The Wayne State College basketball team rallied together around the death of Bryant. Many players put sayings like “R.I.P. Kobe” on their shoes and got in contact with the opponents of the next game to each take a clock violation as a moment to remember Bryant and his impact on the game of basketball. According to Helms, the Wildcats coaching staff strives to instill Bryant’s work ethic and competitive spirit, which many call the “Mamba Mentality” into the players’ game.
“It really hurt me on the inside,” Zachary Helms said on the death of NBA star, Kobe Bryant.
Bryant became a major influence on most of the world. Many players looked up to his work ethic, and his confidence could not easily be replicated. He was a role model to the younger generation of basketball players. The Wildcat players, and players around the world had followed Bryant’s story and grew to love his game. His impact reached so much further than just the game of basketball. His work ethic reached out to competitors in any sport, and his work off the court as a family man and a “girl dad” had those who didn’t even follow athletics grieving for his loss.
“I had never played basketball or even followed the sport, but I know what a huge loss this is for the whole world. He influenced so many,” Matthew Wegener, an engineering student at the University of Nebraska-Lincoln, said.
Wegener played very few competitive sports in his life, but he worked as a strong member of the debate, speech, and one act teams at his high school on top of being a perfect 4.0 student.
“I had always heard about the work ethic that Kobe Bryant had and I realized that it applied to so much more than just basketball,” Wegener said.
Wegener served as a prime example to show that Bryant’s impact reached so much further than just the sport of basketball. Wegener would apply this same work ethic inside and outside of the classroom to continue to be a Dean’s List student at UNL.
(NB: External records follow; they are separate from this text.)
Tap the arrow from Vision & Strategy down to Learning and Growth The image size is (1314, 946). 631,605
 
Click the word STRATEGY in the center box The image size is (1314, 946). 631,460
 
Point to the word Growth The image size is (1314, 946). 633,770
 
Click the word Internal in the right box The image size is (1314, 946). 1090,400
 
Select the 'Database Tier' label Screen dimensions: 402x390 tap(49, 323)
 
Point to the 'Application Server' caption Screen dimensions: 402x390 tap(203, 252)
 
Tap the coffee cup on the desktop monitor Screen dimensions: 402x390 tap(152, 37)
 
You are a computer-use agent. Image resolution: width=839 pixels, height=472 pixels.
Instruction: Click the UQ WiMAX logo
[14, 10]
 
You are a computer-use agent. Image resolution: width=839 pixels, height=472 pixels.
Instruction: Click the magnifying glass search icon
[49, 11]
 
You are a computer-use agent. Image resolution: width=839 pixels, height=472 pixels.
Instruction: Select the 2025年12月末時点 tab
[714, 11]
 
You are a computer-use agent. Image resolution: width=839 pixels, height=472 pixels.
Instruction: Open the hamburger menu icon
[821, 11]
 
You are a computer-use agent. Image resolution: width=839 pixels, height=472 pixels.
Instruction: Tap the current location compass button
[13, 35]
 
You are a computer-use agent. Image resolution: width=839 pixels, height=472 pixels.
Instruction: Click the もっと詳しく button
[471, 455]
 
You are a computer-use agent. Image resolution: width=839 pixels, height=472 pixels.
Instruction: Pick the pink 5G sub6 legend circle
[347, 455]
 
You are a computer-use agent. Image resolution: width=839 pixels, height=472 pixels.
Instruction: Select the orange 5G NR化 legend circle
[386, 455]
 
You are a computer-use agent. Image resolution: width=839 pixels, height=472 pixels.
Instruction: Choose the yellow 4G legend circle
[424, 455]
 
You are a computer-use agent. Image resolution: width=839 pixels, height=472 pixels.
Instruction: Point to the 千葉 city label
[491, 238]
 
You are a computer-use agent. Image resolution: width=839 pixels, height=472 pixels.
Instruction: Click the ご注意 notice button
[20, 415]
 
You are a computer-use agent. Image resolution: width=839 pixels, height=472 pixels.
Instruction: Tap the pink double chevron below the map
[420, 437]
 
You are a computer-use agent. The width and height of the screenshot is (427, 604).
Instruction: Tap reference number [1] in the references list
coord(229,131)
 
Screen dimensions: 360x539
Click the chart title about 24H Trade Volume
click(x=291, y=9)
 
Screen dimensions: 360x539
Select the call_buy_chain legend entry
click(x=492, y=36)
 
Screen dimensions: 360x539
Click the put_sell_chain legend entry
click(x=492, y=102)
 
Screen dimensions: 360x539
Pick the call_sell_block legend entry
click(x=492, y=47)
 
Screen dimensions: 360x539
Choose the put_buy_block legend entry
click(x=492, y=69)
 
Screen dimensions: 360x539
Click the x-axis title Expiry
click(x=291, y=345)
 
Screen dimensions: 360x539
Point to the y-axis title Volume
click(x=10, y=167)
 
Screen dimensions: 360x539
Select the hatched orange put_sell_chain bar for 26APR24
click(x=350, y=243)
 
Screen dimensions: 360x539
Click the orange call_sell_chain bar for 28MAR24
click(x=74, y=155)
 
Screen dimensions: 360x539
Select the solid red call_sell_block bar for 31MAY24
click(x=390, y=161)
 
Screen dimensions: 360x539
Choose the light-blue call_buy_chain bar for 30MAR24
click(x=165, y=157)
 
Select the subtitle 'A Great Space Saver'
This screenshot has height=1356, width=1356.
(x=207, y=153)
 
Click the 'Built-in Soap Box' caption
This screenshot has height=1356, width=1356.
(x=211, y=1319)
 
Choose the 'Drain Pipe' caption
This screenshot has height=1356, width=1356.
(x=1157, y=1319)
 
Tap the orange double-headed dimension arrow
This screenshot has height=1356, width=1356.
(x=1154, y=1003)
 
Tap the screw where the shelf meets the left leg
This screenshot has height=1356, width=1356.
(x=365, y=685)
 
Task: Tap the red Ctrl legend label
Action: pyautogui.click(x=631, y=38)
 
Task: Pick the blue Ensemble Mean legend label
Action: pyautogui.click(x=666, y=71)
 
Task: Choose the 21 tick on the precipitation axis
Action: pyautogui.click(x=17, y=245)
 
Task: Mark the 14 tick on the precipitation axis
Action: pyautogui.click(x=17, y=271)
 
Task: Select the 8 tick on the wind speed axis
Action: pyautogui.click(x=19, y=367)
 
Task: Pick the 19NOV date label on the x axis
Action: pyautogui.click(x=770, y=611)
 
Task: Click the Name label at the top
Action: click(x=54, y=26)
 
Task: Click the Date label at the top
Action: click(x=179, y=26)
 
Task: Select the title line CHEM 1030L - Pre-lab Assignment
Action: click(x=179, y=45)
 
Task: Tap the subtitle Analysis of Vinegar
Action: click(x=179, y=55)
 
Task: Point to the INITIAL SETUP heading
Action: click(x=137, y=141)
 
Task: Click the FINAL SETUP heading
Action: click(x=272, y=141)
“He was a great basketball player, but more importantly he was a good father and loved his family. I can’t even imagine what they are going through right now,” Jodi Borgmann said.
Borgmann, a mother of four from Arlington, Nebraska, sat in a cozy room with pictures of her children hanging on the wall. In each frame sat a picture of her kids playing basketballーfrom her oldest playing college basketball at Nebraska Wesleyan University to her youngest girl playing on the Arlington Middle School team.
The Bryant family had not only lost a husband and father on the day of the helicopter crash, but a daughter and sister as well in Gianna. “A lot of people are broken up about Kobe, which they should be. I am too. What breaks my heart more is that his daughter was clutched in his arms when the crash happened” Borgmann said. As a mother of a family of basketball players, Borgmann saw the impact the accident had on her children.
The accident left a lot of people in mourning, but the important thing to take away from the accident is that life is short and that this can happen to anybody. Bryant’s impact reached so many and his role in the basketball world as well as his role as a family man are all things that people have looked at and learned from. Nevertheless, the accident has many feeling the same way.
“My second oldest, Jackson, always looked up to Kobe and I know that his death has him hurting, and that makes me hurt,” Borgmann said.